At a gathering yesterday of more than 400 banks, brokerages and software providers, Microsoft officials said the company would eliminate the fees it charges to financial institutions for use of Microsoft Money personal financial software.

The announcement was part of a larger bridge-building campaign by the Redmond, Wash., software company, which has spent the better part of the last year repairing a rift with banks. Executives from financial institutions had expressed unease about software companies getting in the way of their relationships with customers. The distrust peaked in 1995 when Bill Gates dubbed banks "dinosaurs."

But Microsoft made an about-face early last year, announcing the Open Financial Connectivity specification that would standardize integration with a bank's financial systems, and then OFX (Open Financial Exchange), a proposed standard for home banking on the Internet.

Now Gates and company are taking another step into the background.

In the past, Microsoft, like financial software rival Intuit Inc., charged banks a fee for connecting their back-end systems to customers using Money.
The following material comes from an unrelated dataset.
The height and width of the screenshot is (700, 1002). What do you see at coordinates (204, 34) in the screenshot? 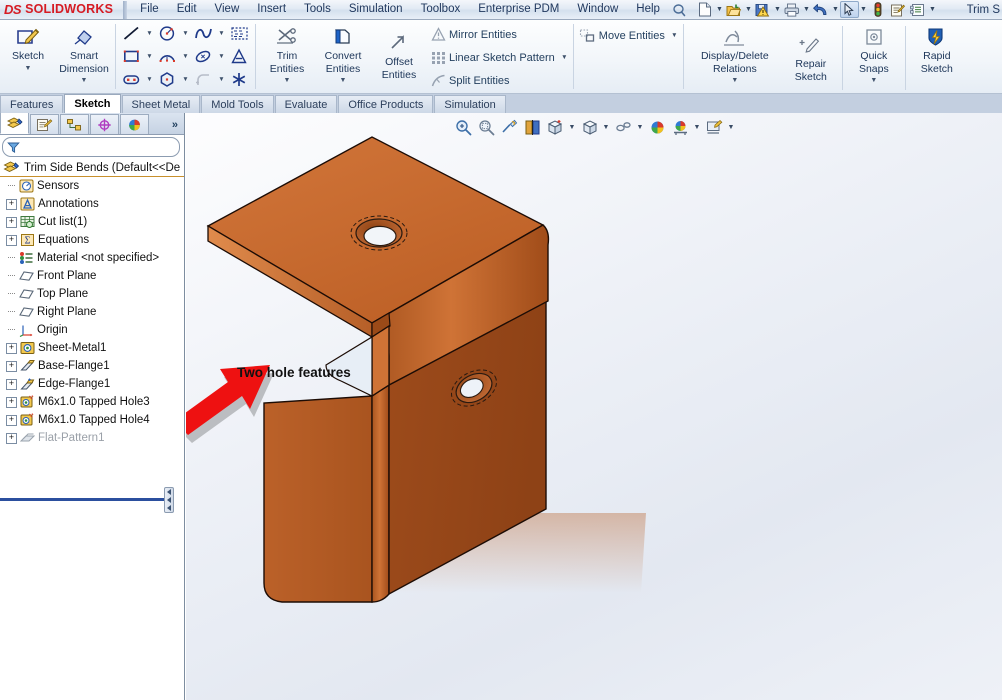
I see `spline-tool` at bounding box center [204, 34].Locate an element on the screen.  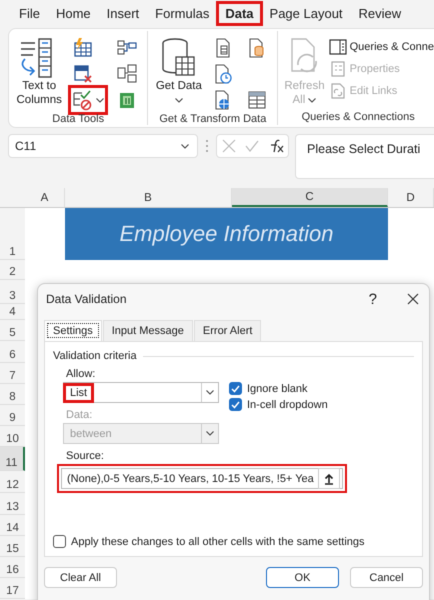
row-header: 5 is located at coordinates (12, 330).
With the elimination of the service fee, more banks will be able to offer free connectivity to Money users. Money will support the OFX specification by this fall.

That's not to say that Microsoft is getting out of the business of a bank's back end.

Also at the Microsoft Internet Banking and Brokerage Conference, Microsoft previewed a Web development platform code-named Marble. The platform will provide an OFX gateway and scripting tools to allow developers to link legacy systems and connect to third-party service providers, such as Checkfree Corp.'s bill payment service.

Marble also will include a server component designed to handle online bill payment and statement updates and will use 128-bit encryption. Microsoft officials said users will be able to customize Marble's browser components using Java, Active X, Visual Basic or Visual C++. It will also come with customized HTML templates.

Marble is expected to be available in the fall, but pricing hasn't been determined. Microsoft officials promise two more conferences this summer to detail plans on the platform.